みなさんはTOEICの点数に興味はあるだろうか?

「TOEICは悪か善か」

そんな議論がいつまでたっても行われている日本。就職時にもTOEICの点数を英語力の判定基準にしている企業がとても多い。先日も京都府教育委員会が中学校英語教師の英語力を判定するためにTOEIC試験を実施し、信じられない結果だったのは記憶に新しい。

英語教員、TOEIC“合格”2割 京都府中学「資質」はOK?

この記事によると目標の730点以上を獲得したのは16人で、全体の2割。最低点は280点で、500点未満も14人いたという。

さて今回は、この京都府の英語教員の問題も含めて、私たちはこのTOEICについて、どう考えるべきなのか考えてみた

英語講師が730点を獲得できない問題について

TOEICの呪縛からの解放が英語上達の近道

さて冒頭でも触れた京都の中学教師の問題。この問題はとても深刻だ。

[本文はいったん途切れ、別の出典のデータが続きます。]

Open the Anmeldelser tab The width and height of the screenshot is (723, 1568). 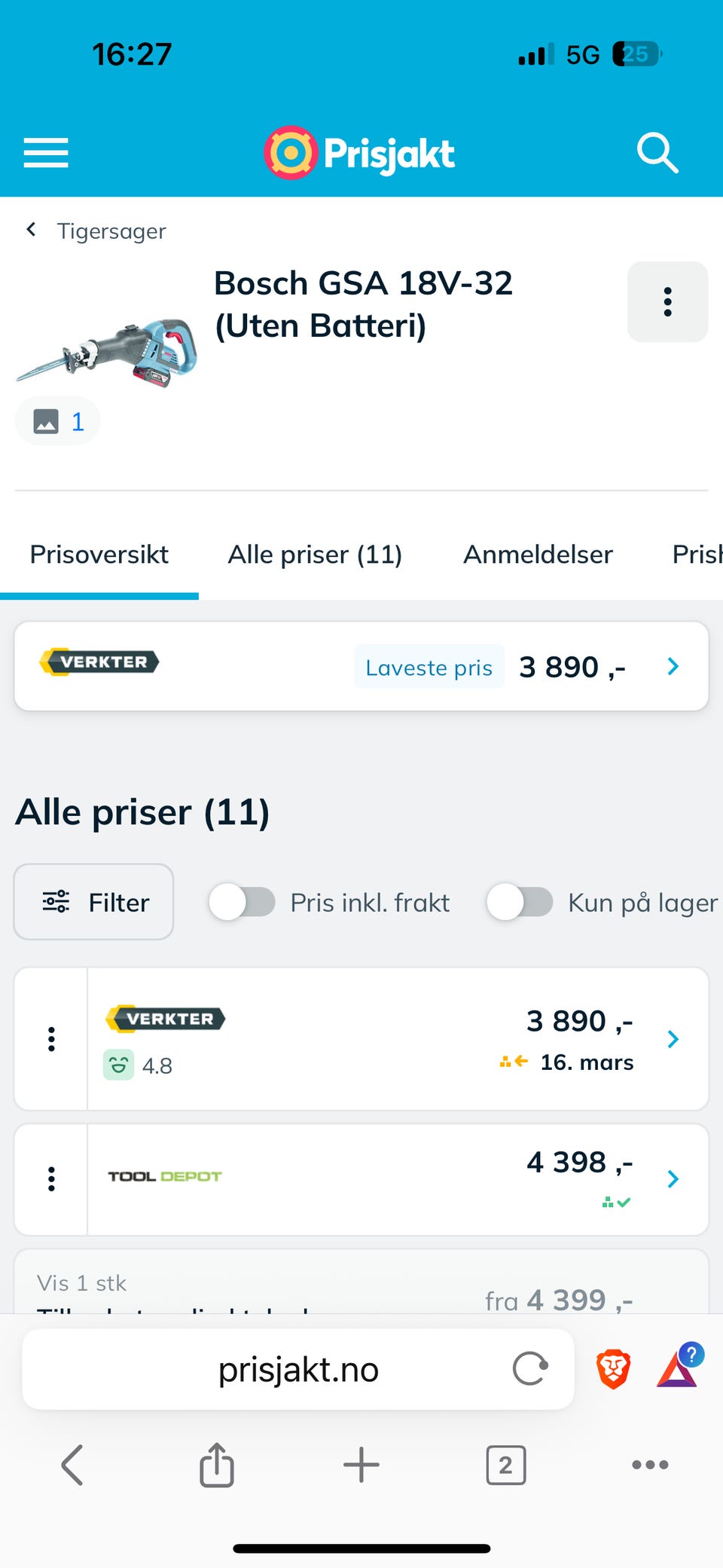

まず大前提として、一般的に教師と言えば、その道のプロという認識を持つのが一般的だろう。

しかし、英語のプロであるはずの教師がTOEICで730点すら獲得できなかったのだ。TOEIC730点とは、「ある程度英語でコミュ二ケーションができる」レベルらしいが、あなたが生徒としてこの点数以下の先生に英語を学びたいと思うだろうか?

私は学びたくない。

ここでもう一つ重要なことは、この点数がTOEIC対策をしての点数なのか?対策なしの点数なのか?どうかだ。TOEICも試験なので、解答テクニックが存在する。また試験慣れというのも実際起こり得る。

手前味噌になるが、ブライチャーの生徒さんは留学後TOEIC対策なしに点数を伸ばしているし、対策なしで900点以上を獲得している人も多い。TOEICの点数を見る際は純粋な英語力(対策なし)での点数が重要なのだ。

もう一度教師の話に戻すと、英語教師で英語専門に勉強をしてきたのだから、せめてTOEIC対策なしで730点を獲得してほしいと思うが、どうだろう。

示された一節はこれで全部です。